Briefly detouring into anti-semitism:

Perhaps it is not an accident that the race which did most to bring the promise of immortality into the heart and essence of our religions has also done most for the principle of compound interest and particularly loves this most purposive of human institutions.

And then calling for, someday, Kingdom Come: a rejection of “managerialism” and of economics as thorough as Macintyre could wish for:

I see us free, therefore, to return to some of the most sure and certain principles of religion and traditional virtue – that avarice is a vice, that the exaction of usury is a misdemeanour, and the love of money is detestable, that those walk most truly in the paths of virtue and sane wisdom who take least thought for the morrow. We shall once more value ends above means and prefer the good to the useful. We shall honour those who can teach us how to pluck the hour and the day virtuously and well, the delightful people who are capable of taking direct enjoyment in things, the lilies of the field who toil not, neither do they spin. But beware! The time for all this is not yet. For at least another hundred years we must pretend to ourselves and to every one that fair is foul and foul is fair; for foul is useful and fair is not. Avarice and usury and precaution must be our gods for a little longer still. For only they can lead us out of the tunnel of economic necessity into daylight.35

From this viewpoint, the fundamental difference between Keynes, at least in his “Economic Possibilities for Our Grandchildren”, and Macintyre is that Keynes believes that the Kingdom is still a century off, while Macintyre believes that the Kingdom is at hand.

But Keynes’s century is now almost over. And there is no Kingdom at hand, or even within sight, here in this world.

 

C. Leon Trotsky and St. Benedict

But I believe that we can go further. Macintyre, at least in his After Virtue mode, believes that good civilizations are ones with moral consensus led by prophets, rather than ones with moral confusion managed by managers. It is Macintyre’s belief that we should hope for a civilization led by Trotskys (less preferred) or St. Benedicts (more preferred), but in either event it is to be preferred to managerial Keyneses.

If you step back, however, and inquire into the content of the this-world secular ideologies of the Trotskys, it then becomes very difficult to prefer the prophetic Trotskys to the managerial Keyneses. Trotsky’s gospel, it turns out, is in reality little more than a managerialist gospel. Trotsky says that History speaking through Marx and him knows how to build a Communist utopia. What is a Communist utopia? It is a society in which humans pull together and coordinate their activities. It is a society in which people are free to do what they want, within reason of what is not destructive for the community. It is a society in which people are prosperous: well-fed, well-clothed, well-housed, and well-entertained. Trotsky’s gospel is that Keynes’s market economy is incapable of even approaching such a utopia, while Marx and History have together told him how to accomplish it.
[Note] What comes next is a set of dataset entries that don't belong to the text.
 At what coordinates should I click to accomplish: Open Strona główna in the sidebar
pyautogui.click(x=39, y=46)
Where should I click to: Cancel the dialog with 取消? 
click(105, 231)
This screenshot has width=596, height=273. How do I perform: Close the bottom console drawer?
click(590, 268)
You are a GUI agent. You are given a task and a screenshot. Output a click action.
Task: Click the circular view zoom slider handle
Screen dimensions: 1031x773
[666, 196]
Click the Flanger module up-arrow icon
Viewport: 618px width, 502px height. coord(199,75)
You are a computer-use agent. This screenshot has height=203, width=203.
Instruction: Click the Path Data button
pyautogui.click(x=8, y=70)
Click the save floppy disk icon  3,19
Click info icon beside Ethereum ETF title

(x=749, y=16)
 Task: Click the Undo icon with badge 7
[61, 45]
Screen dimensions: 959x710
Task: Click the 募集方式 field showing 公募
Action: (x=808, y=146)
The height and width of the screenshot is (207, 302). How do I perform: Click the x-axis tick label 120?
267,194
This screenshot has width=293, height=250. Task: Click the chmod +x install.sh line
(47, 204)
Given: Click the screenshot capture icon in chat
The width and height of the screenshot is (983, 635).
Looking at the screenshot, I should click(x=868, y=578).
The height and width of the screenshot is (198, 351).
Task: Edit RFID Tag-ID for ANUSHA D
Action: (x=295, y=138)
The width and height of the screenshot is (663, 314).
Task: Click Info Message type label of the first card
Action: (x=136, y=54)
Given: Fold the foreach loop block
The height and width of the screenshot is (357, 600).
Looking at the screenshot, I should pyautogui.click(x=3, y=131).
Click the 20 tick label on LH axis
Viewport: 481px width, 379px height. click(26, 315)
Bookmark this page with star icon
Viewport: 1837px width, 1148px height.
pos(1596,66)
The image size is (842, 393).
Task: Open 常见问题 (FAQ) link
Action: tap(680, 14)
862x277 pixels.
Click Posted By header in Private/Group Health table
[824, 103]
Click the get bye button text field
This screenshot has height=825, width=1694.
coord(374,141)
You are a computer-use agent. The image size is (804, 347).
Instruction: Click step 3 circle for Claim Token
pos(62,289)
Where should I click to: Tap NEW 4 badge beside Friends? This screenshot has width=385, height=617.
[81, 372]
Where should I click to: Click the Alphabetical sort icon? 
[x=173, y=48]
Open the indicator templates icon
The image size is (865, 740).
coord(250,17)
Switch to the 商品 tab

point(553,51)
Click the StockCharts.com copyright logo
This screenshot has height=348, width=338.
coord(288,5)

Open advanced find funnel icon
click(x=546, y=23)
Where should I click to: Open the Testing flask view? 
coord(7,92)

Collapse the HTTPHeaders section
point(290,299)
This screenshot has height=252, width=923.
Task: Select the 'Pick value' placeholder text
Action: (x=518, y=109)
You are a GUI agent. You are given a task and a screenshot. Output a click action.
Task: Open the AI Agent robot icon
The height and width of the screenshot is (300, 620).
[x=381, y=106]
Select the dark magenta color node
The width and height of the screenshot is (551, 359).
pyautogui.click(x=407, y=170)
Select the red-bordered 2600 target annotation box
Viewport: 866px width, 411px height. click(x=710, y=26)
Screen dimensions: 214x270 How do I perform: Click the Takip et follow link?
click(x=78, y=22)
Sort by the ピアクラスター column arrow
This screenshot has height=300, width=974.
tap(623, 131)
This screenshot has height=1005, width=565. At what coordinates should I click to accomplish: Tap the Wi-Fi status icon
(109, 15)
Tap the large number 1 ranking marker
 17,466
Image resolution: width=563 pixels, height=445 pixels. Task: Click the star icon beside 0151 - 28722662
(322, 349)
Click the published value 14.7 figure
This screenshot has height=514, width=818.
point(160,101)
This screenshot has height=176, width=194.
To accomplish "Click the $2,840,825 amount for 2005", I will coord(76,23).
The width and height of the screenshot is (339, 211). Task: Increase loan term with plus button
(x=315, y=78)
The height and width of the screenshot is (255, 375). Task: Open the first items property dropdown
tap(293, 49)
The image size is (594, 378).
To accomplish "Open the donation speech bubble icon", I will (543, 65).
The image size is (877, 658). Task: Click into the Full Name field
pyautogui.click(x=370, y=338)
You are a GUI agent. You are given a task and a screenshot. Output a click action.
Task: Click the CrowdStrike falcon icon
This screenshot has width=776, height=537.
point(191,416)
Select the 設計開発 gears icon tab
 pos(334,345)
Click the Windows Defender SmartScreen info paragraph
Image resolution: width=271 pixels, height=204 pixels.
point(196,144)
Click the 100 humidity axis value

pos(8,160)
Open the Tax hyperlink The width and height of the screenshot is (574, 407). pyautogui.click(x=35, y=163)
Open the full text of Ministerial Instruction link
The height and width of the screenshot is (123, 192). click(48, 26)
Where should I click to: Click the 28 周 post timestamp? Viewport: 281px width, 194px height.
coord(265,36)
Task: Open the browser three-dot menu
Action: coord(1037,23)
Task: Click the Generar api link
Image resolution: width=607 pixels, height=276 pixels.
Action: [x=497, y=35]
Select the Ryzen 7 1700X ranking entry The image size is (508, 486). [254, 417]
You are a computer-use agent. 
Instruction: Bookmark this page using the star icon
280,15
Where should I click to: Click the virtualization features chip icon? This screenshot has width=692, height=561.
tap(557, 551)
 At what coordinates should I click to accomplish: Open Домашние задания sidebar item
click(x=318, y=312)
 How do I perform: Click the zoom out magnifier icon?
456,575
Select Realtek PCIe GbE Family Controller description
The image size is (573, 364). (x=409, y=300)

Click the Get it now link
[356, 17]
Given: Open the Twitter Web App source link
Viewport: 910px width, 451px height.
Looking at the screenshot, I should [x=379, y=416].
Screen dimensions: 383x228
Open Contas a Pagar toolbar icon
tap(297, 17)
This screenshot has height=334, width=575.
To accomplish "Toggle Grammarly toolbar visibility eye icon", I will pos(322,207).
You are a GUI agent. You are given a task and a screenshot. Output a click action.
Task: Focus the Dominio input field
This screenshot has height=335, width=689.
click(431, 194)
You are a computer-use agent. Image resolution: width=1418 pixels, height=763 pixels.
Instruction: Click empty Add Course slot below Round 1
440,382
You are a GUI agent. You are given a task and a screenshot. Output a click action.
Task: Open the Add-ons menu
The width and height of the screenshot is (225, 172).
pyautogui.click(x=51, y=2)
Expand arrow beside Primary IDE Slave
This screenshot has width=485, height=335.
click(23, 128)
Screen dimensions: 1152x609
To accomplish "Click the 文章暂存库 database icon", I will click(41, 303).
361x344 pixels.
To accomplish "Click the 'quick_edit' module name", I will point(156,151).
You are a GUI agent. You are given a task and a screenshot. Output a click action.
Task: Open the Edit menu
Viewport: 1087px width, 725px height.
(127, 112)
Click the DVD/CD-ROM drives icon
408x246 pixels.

And here we have to bring in history: the regimes that accepted versions of Trotsky’s gospel in the twentieth century and tried to implement it range from Pol Pot’s to Fidel Castro’s, with Stalin’s and Mao’s regimes at the worst, and something like Erich Honeker’s Stasi-spies-on-everyone East Germany close to the best.

The whole point of saying that you would prefer Trotsky to Keynes is that Trotsky has a gospel which, if not true, is true enough to hold society together in moral consensus and produce a modicum of prosperity. But what if Keynes’s managerialism does better at fulfilling what Trotsky claims will be the accomplishments of Trotsky’s gospel more effectively than Trotsky does? It does. We can see that Keynes was totally correct in wanting to reduce the influence of a Trotsky in the public square, because a Trotsky’s ideas about good organization of the economy were seen immediately by Keynes as, and turned out to be a horrible disaster, even from the perspective of Trotsky’s values–especially from the perspective of Trotsky’s values.

In a similar fashion, many of the same conclusions follow if you step back and inquire into the content of the other-worldly gospels of the St. Benedicts. Their lodestones swing from following the ethical teachings of Rabbi Yeshua of Nazareth to worshipping the Anointed Λόγος that is of a higher order of reality than we, with a certain tension between them. But when Rabbi Yeshua spoke of what the Anointed Λόγος commanded his followers to do in this world, his followers were commanded to successfully attain managerial ends:

Then shall the king say to them that shall be on his right hand: “Come, ye blessed of my Father, possess you the kingdom prepared for you from the foundation of the world. For I was hungry, and you gave me to eat; I was thirsty, and you gave me to drink; I was a stranger, and you took me in: Naked, and you covered me: sick, and you visited me: I was in prison, and you came to me.”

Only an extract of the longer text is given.